Dava konusu olaya bakıldığında davacı kambiyo evrakı ile ilgili alt ilişkinin hiç kurulmadığını ileri sürerken davalı da niza konusu çeklerin, finansman ve teminat amacıyla karşılıklı olarak, davacıya teminat amacıyla kullanılmak üzere verilen çekler karşılığında davalıdan alınan çekler olduğunu beyan etmiştir.

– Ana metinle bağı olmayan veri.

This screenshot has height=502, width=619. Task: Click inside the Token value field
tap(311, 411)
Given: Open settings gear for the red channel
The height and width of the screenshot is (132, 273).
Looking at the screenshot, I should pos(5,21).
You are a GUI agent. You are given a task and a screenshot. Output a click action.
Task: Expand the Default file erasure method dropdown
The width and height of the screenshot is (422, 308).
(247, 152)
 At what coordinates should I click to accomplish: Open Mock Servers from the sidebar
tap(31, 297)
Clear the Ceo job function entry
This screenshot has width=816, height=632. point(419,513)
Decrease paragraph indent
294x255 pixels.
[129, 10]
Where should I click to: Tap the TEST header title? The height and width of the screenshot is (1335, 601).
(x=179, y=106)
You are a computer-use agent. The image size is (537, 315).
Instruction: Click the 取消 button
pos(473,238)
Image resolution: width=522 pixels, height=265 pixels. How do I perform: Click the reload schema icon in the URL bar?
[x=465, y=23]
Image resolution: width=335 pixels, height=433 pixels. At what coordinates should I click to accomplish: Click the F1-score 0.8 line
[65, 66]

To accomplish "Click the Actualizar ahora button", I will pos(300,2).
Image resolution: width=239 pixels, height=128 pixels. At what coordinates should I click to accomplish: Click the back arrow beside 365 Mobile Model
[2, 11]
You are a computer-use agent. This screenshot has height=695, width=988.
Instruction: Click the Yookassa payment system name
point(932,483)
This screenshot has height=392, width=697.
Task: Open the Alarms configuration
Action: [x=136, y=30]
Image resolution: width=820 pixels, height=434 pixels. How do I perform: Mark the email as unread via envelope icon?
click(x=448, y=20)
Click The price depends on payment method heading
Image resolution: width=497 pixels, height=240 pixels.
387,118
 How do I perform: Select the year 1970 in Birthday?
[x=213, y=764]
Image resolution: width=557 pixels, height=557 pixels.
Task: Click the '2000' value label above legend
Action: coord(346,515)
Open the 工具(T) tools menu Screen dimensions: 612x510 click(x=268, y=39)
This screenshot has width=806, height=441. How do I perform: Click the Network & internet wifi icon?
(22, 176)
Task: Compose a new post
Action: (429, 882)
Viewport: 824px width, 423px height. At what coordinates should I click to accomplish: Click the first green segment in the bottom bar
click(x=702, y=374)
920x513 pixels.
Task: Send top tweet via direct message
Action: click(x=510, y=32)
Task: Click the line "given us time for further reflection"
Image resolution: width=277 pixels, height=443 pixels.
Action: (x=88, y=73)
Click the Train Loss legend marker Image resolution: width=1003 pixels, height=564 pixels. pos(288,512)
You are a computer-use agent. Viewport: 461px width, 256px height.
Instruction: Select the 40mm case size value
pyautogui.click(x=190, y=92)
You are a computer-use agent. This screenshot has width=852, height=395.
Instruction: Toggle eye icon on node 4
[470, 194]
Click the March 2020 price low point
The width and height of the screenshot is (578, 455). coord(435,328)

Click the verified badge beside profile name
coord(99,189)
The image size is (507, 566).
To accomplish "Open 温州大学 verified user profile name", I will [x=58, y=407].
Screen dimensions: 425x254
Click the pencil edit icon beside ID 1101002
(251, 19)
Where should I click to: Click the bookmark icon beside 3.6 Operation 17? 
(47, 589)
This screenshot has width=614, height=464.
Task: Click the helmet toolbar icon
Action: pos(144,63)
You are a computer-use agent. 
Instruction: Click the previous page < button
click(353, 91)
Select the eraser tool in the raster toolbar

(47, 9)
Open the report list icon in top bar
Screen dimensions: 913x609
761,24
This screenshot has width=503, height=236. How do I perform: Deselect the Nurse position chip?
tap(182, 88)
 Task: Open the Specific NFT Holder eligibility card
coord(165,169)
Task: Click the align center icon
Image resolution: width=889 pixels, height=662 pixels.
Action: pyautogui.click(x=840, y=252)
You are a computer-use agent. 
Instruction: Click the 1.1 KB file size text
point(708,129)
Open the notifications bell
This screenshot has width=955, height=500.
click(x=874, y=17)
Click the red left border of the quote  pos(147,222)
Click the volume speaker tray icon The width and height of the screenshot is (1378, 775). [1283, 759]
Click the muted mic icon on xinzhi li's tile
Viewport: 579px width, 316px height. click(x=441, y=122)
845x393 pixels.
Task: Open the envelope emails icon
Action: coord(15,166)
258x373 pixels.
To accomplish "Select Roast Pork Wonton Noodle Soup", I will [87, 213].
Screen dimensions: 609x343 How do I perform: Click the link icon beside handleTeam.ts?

——-tarihli bilirkişi raporlarında da, tarafların ticari defterlerinde yapılan incelemelerde, davacının ticari defterlerine ilgili çekler hiç girmediği, davalının ticari defterlerine ise sadece 3 çekin “müşteriye iade edilen çekler” açıklamasıyla giriş kaydının yapıldığı iki çekin ise hiç kaydının yapılmadığı tespit edilmiştir.
Ticari defter incelemeleri nazara alındığında, taraflar arasında şahsi defi bakımından alt ilişkinin tespit edilemediği, taraf beyanları nazara alındığında da bir alt ilişki olsa dahi, aslında verilen çeklerin hatır senedi mahiyetinde olacağı, bu bakımdan, dava konusu çeklerle ilgili davacının şahsi defilerini davalıya karşı ileri sürebileceği, davacının davalıya niza konusu çekler sebebiyle bir borcu olmadığı anlaşıldığından davanın kabulüne karar vermek gerekmiştir.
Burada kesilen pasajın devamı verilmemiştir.